On Thu, Apr 19, 2012 at 9:53 AM, Nick Cox <[email protected]> wrote:
>
> As I understand it:
>
> Work with -if- is really dumb. Stata tests every observation. Even if
> you say -if _n < 7- there is no intelligence saying "Oh, we're done
> here" once you get to observation 7. How could there be? In that
> example and some others working with -in- is a much, much better idea.
> However, you're working with -if `touse'- here. One alternative is
>
> preserve
> keep if `touse'
> ...
> restore
>
> but you still have to use -if-. It could be that
>
> replace `touse' = -`touse'
> sort `touse'
> qui count if `touse'
> local last = r(N)
>
> and then doing things
>
> ...  in 1/`last'
>
> helps.
>
> As for other stuff, I think most of the answers would be "It depends".
>
> On what MP does and doesn't do, see
> http://www.stata.com/statamp/statamp.pdf
>
> Over time, the Mata content of Stata is going up, but many of the
> basic operations are done using compiled C.
>
> I think Stata tech-support would need much more information than this
> on your data, your code and your machine before they could make many
> useful comments.
>
> More positively, you could use -set rmsg on- to see what is going most
> slowly.
>
> Nick
>
> 2012/4/19 László Sándor <[email protected]>:
> > Quick comments on this:
> >
> > I forgot to flag that the residual variable need to exist beforehand
> > for -genbump- below, this is only replacing values of it.
> >
> > More importantly: The operation is still far, far from linear in the
> > number of individuals (N in the panel — T is fixed). I could again
> > finish a 1% subsample in around 10 minutes or so, but my bold attempt
> > at 10% overnight still only finished 4 out of the 8 variables to be
> > transformed this way in 10 or 11 hours.
> >
> > Maybe caching and memory is an issue here, but if anybody (StataCorp?)

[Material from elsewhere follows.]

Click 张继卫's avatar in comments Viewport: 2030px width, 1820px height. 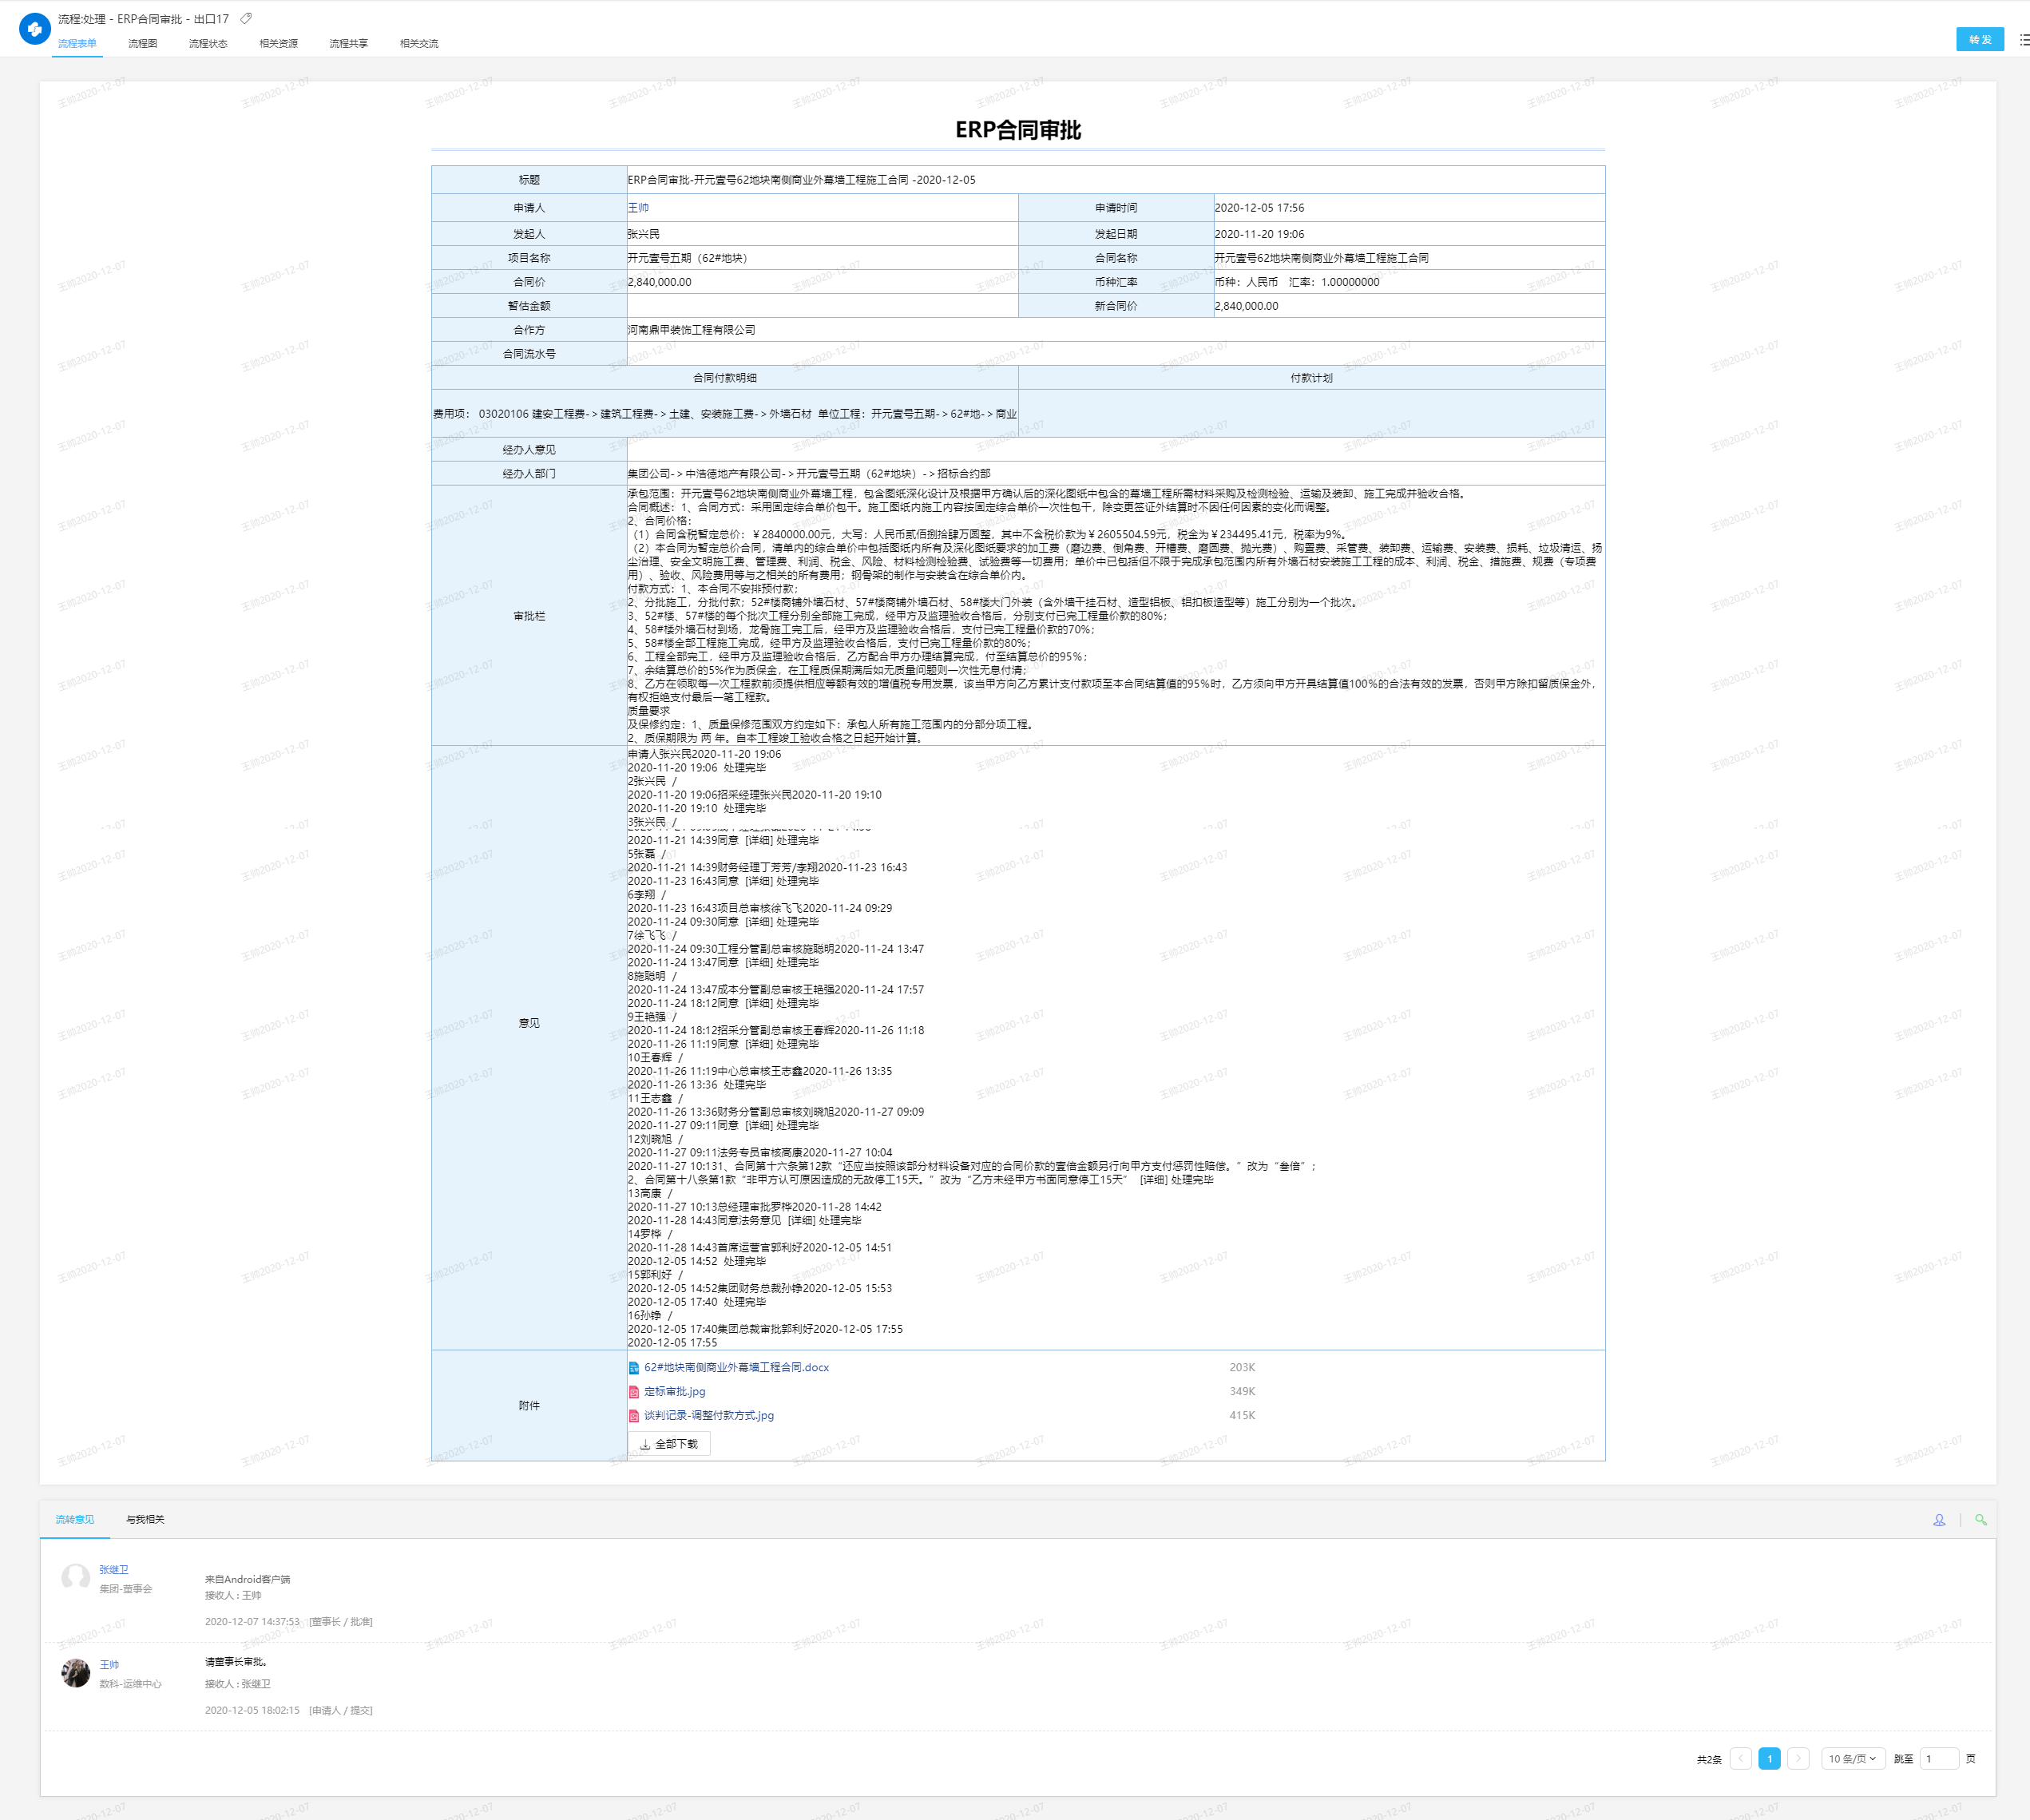coord(76,1578)
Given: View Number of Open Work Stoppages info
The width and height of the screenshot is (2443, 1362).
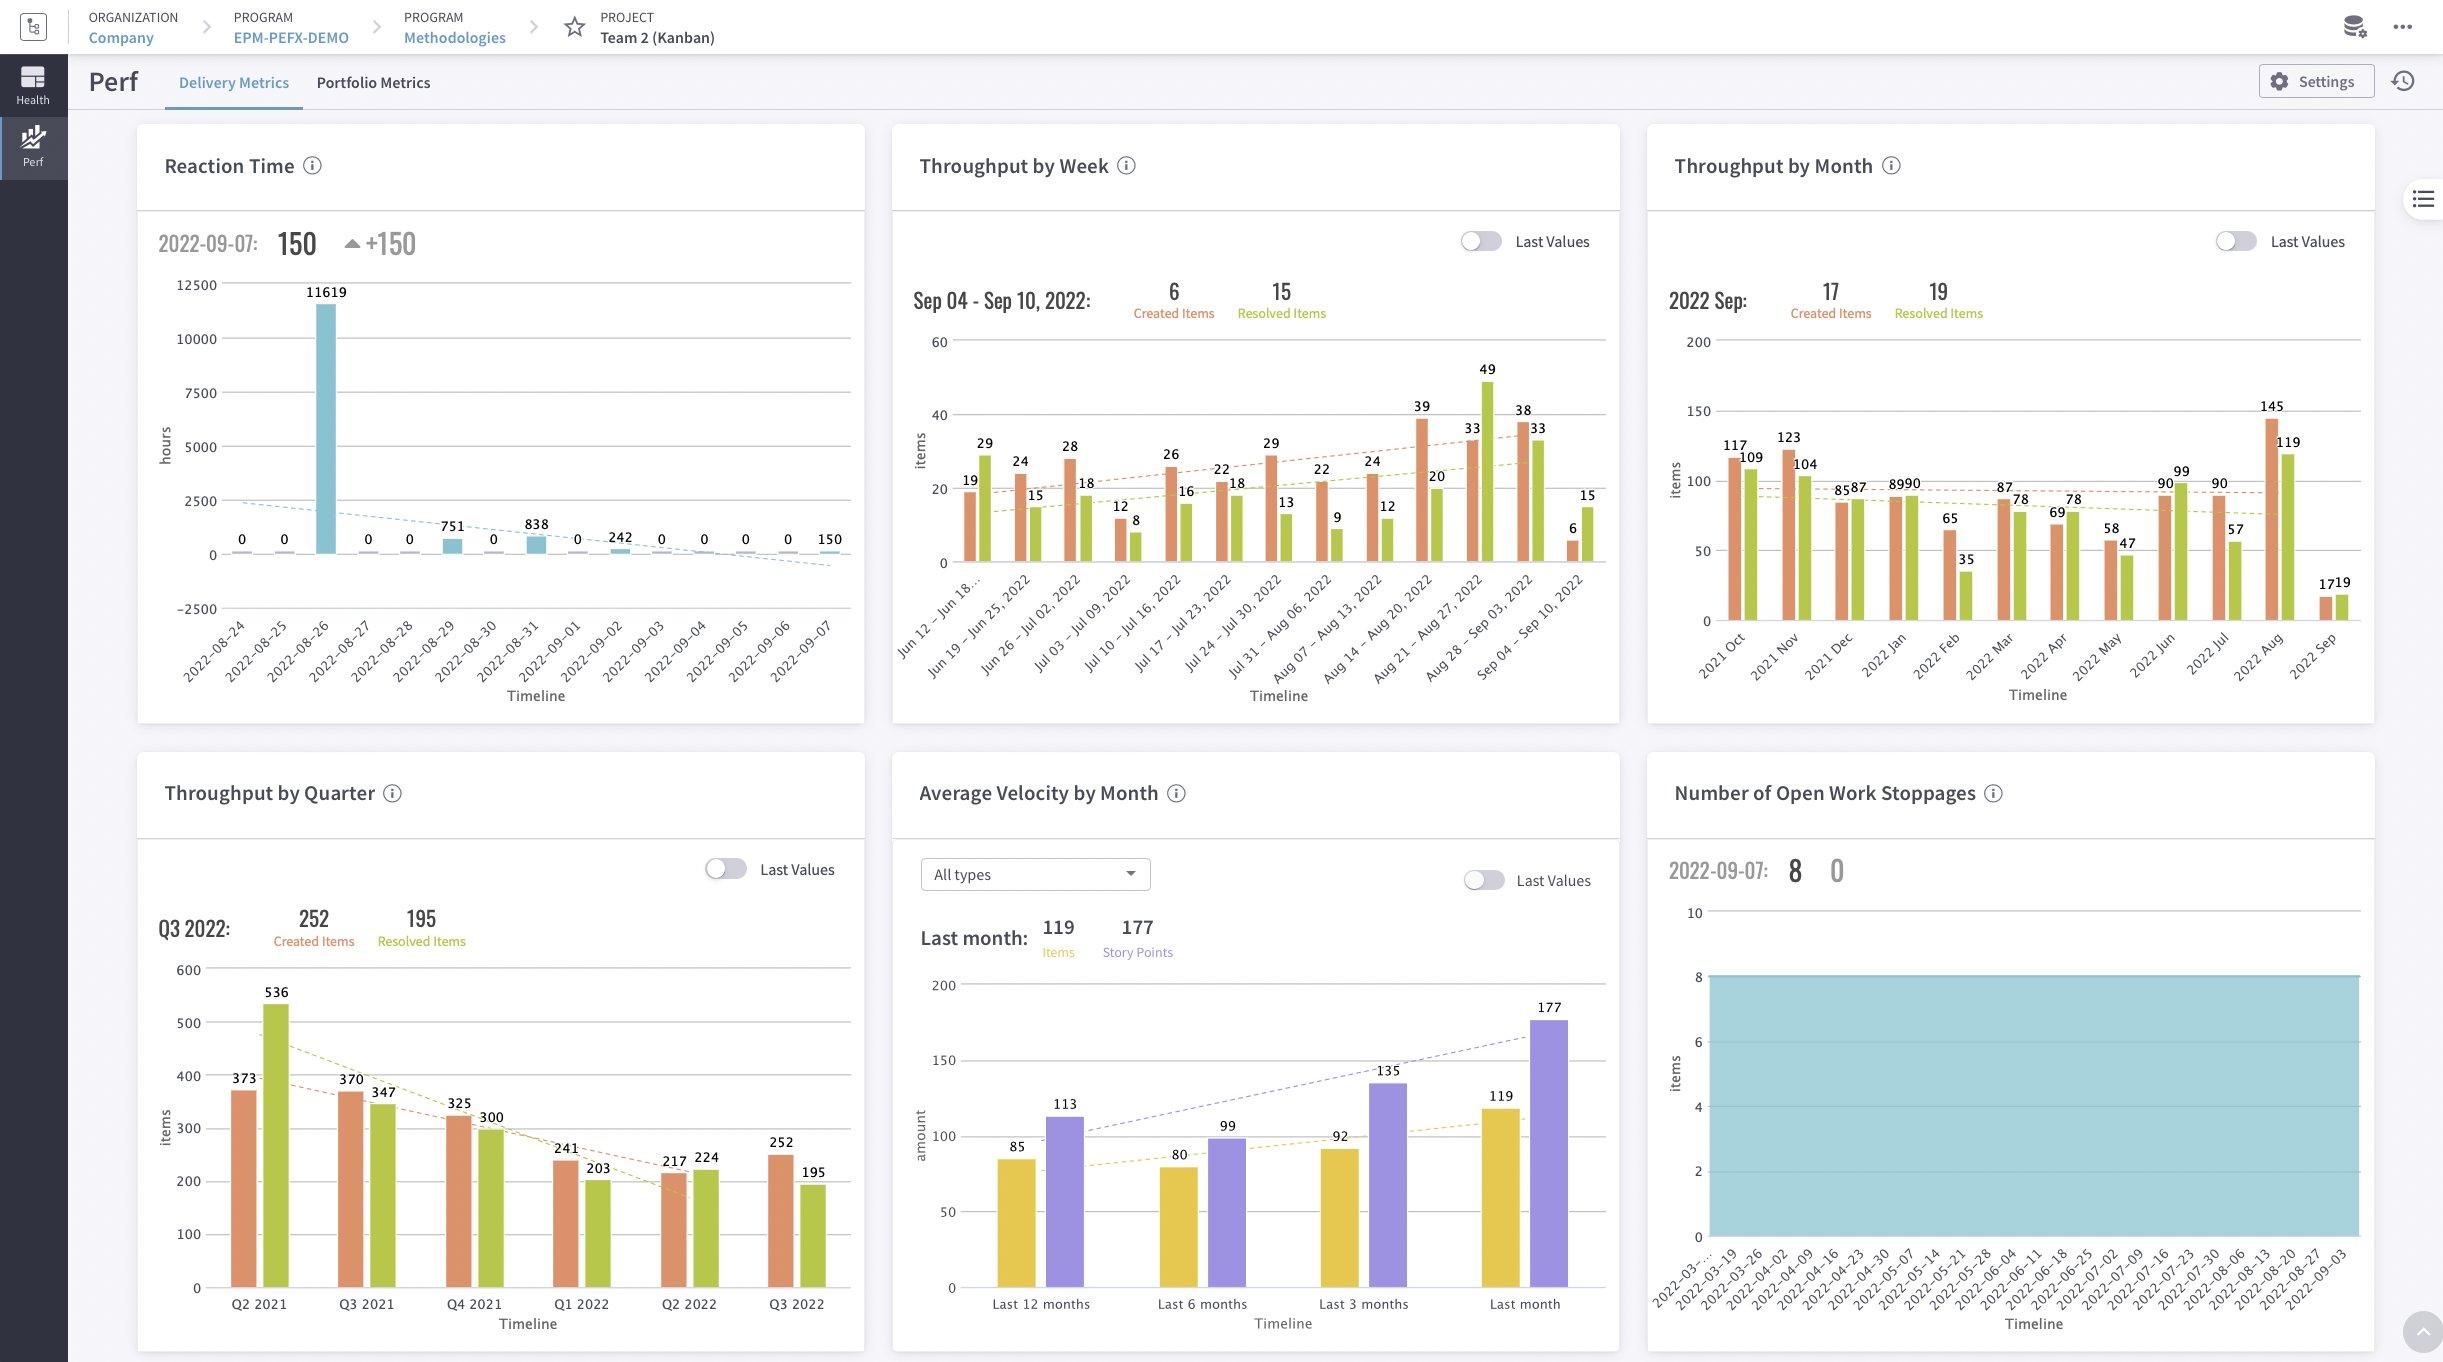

> > had a comment on this otherwise, that would be helpful.
> >
> > Maybe firing up _regress and _predict all the time is very costly? Or
> > the marksample is not fast enough with the by option? (Does the code
> > know that once it finished with seven consecutive rows there is
> > nothing to check further below "whether" `touse' is 1 anywhere else? I
> > guessed byable commands produce efficient subscripting for some
> > underlying Mata code…) Or even the byable command does not use MP
> > resources efficiently? (Still, even remaining serial, the speed-up
> > could be much closer to linear, no?)
> >
> > I thought individual-specific trends are almost as trendy nowadays as
> > fixed-effects — I wonder if they could be done much faster.